Hier matin, dans l’émission de Nikos Aliagas, sur Europe 1, Frédéric Beigbeder s’en est pris à la dématérialisation des objets culturels.

Premier bilan apres l'apocalypse de Begbeider
À l’occasion de la sortie de son essai, Premier bilan après l’apocalypse, paru chez Grasset, l’auteur et critique littéraire a dit tout fort ce que beaucoup pensent tout bas.
Invité dans l’émission people d’Europe 1, Frédéric Beigbeder s’en est pris au numérique qu’il compare à l’Apocalypse.
« Quand je dis que le livre sur papier est menacé par le livre numérique. Tout le monde me sort un couplet progressiste et scientiste, comme quoi les écrans c’est merveilleux.

Non, les écrans, ce n’est pas merveilleux, c’est effrayant et on l’a vu déjà pour l’industrie du disque : il n’y a plus de disquaire ! Voilà ce qui va se passer les gars, dans 5 à 10 ans, non seulement la disparition de cet objet qui avait six siècles et qui nous a donné le roman moderne, mais aussi la fermeture des librairies, des maisons d’édition, des suppléments littéraires dans les journaux… »

En effet, bien que l’on ne puisse nier et lutter contre les atouts indéniables du livre numérique, la possibilité d’en stocker des milliers dans une tablette, le fait que l’on puisse agrandir la police pour ceux qui ont du mal à voir, directement cliquer sur les mots que l’on ne connaît pas ou chercher des informations sur les auteurs…
La disparition du livre en tant qu’objet est une menace bien réelle et dont il faut s’inquiéter. Telle une épée de Damoclès au-dessus de nos têtes, les libraires risquent de vivre la même descente aux enfers que les disquaires…

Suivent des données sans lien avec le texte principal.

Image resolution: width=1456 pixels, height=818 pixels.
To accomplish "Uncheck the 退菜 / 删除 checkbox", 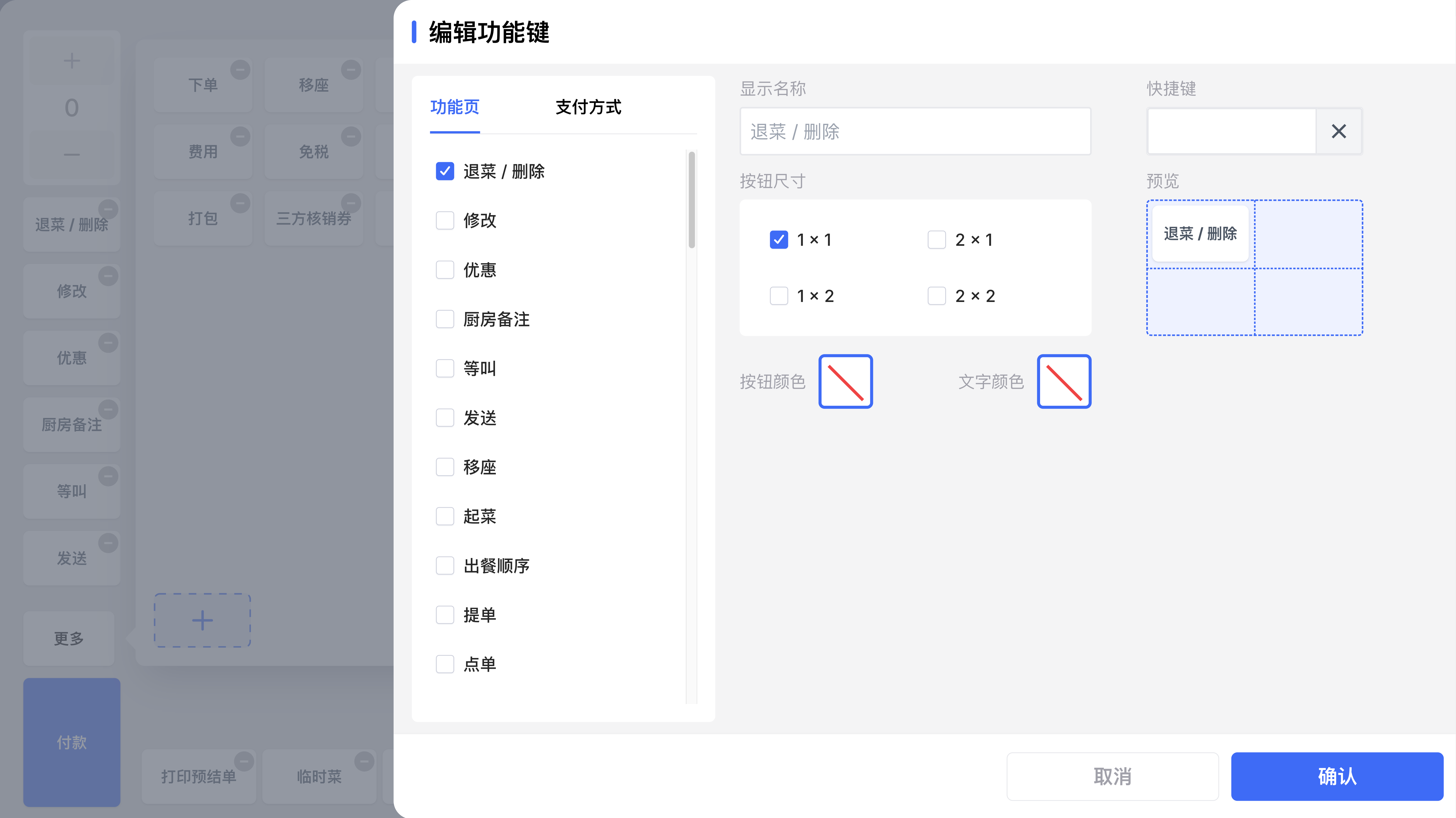I will [445, 171].
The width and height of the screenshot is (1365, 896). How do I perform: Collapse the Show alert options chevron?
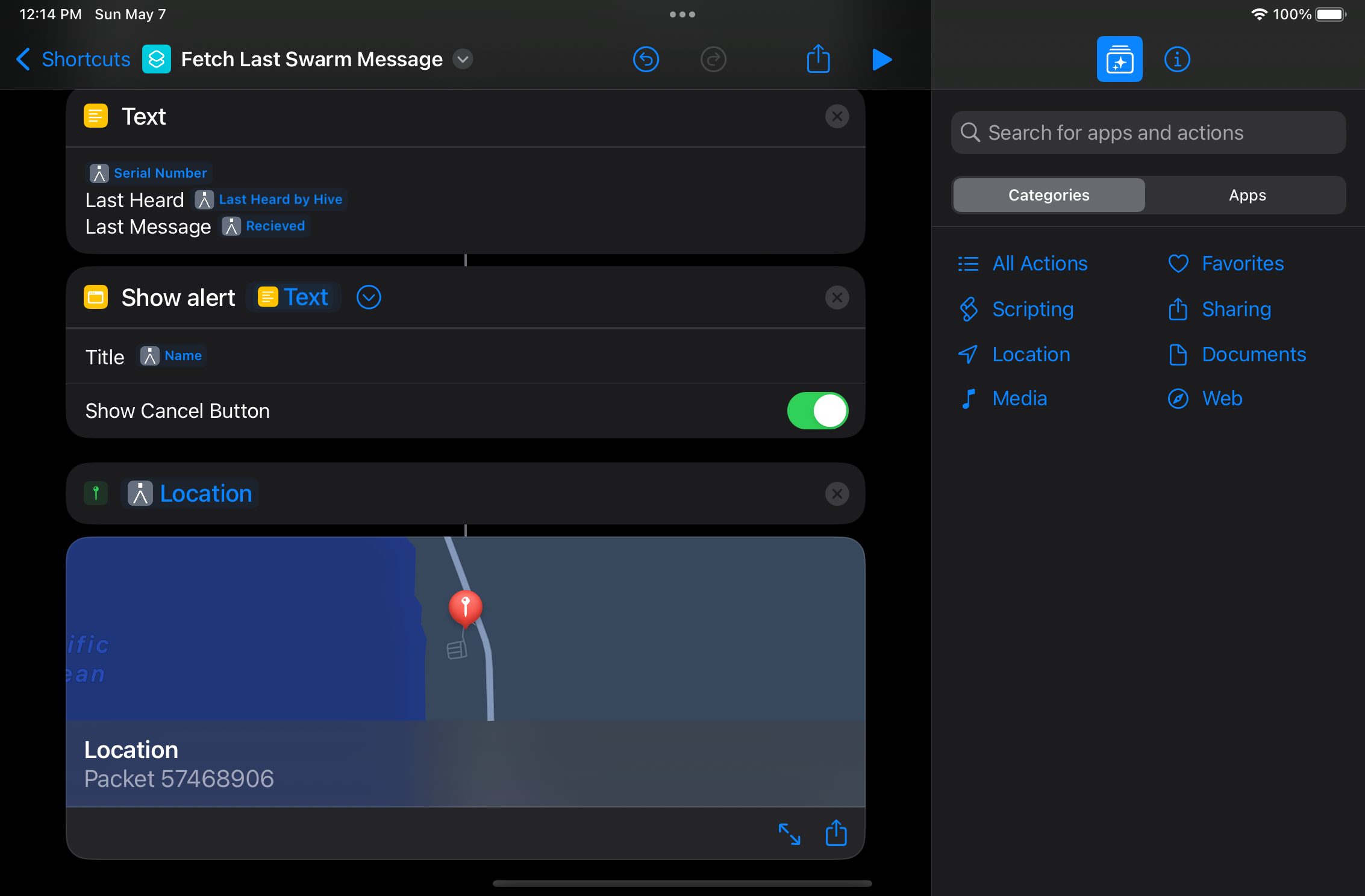[369, 297]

Car malgré tous les avantages du livre numérique, le bonheur de lire un livre, le toucher, sentir son odeur s’il est vieux, voir son papier jaunir avec le temps, corner les pages qui nous intéressent sont des charmes inoxydables qui vont se perdre.
Oui, l’objet a son importance. Découvrir dans les bibliothèques de famille que tel livre a été acheté par notre grand-père à Budapest, en 1950, tel autre, par notre mère, sur les quais de Seine, à Paris, en 1970…
Car un livre comme tout objet a une histoire, et c’est cela aussi que l’on transmet lorsque l’on offre un livre à quelqu’un ; qu’il le garde, qu’il l’annote… L’objet donne du sens.
Mais comme cette évolution est inévitable et déjà bien avancée. Il faut sûrement prendre conscience de ce qui se joue sous nos yeux, et de ce que nous allons perdre. Nous allons troquer l’héritage, la transmission et le réel contre la technologie, la praticité, et l’immatériel.
Même s’il faut aussi savoir regarder le positif et jouir du « progrès ». Il faut quand même admettre qu’un livre numérique est incolore, inodore et n’a aucune saveur. Il vient d’une machine et il y reste. Une fois que l’on a lu notre livre, on ne peut pas l’avoir chez soit, le garder, rouvrir une page qui nous a particulièrement marqué, le prêter à un autre, le donner, le transmettre à nos enfants.
Car si tout le monde n’a pas cet amour du livre, il va souvent quand même de pair avec l’amour de la lecture et de la littérature. Alors, préservons-le!